§ **YOUR ASSIGNMENT**: Find the word "computer" in the data below and copy each line that holds it.
++++++++
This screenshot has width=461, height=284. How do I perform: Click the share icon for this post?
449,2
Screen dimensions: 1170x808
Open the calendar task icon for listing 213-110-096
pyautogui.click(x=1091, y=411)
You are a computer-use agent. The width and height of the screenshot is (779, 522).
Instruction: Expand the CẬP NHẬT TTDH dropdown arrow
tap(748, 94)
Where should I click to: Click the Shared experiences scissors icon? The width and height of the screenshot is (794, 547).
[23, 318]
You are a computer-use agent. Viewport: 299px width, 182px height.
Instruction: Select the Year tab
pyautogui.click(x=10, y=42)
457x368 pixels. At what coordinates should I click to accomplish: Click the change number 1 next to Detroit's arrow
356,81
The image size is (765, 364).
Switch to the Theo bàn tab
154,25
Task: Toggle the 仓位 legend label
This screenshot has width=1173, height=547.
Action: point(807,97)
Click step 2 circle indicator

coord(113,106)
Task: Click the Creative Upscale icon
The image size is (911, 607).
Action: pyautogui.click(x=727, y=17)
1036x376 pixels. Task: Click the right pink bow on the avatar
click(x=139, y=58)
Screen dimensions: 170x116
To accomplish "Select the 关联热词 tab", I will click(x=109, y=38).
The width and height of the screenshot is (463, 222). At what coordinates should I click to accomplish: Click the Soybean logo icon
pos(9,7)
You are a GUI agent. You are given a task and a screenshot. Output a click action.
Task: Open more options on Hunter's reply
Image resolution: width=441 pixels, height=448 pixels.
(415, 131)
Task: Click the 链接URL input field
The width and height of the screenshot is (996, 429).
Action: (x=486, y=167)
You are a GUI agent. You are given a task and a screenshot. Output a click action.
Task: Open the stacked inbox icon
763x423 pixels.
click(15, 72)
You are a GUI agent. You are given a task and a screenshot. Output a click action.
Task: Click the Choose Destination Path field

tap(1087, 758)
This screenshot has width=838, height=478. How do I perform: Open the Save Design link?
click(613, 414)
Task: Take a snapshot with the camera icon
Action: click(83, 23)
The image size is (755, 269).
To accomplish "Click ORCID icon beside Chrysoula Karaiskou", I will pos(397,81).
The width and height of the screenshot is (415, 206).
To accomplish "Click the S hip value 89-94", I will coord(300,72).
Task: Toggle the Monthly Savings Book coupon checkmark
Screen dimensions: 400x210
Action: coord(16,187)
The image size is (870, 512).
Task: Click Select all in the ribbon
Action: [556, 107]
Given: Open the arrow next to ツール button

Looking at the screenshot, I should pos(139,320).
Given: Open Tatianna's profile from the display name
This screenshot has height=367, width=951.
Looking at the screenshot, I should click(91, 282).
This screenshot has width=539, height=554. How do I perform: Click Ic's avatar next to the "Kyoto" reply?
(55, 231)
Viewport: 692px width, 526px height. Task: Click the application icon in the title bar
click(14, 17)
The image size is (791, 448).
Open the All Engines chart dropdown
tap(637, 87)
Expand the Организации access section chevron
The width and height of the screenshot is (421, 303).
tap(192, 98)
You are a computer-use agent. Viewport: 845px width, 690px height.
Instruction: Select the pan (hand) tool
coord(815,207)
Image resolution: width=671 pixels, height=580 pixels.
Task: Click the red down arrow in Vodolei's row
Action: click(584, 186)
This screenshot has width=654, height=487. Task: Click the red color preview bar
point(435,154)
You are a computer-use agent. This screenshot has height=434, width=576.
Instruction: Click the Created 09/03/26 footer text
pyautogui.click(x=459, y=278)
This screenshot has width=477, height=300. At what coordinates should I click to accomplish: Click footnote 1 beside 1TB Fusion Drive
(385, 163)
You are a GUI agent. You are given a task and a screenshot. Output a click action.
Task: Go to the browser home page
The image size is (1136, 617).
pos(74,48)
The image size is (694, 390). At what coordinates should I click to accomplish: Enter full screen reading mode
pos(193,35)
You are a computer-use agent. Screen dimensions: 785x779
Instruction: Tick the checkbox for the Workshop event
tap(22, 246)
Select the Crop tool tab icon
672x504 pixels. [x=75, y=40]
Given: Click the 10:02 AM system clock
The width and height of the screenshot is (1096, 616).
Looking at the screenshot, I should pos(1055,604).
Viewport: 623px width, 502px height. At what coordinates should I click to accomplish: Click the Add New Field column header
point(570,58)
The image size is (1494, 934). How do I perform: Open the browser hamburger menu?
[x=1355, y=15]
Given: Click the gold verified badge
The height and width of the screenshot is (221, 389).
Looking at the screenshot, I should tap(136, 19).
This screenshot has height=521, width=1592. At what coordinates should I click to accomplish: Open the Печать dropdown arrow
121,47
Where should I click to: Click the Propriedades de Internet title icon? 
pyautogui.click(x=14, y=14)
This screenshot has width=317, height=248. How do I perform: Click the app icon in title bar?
++++++++
§ **RESPONSE AREA**:
You are a computer-use agent. The width and height of the screenshot is (779, 522).
You are a computer-use agent. Viewport: 299px width, 182px height.
You are a computer-use agent. Viewport: 845px width, 690px height.
You are a computer-use agent. This screenshot has height=434, width=576.
You are a computer-use agent. Screen dimensions: 785x779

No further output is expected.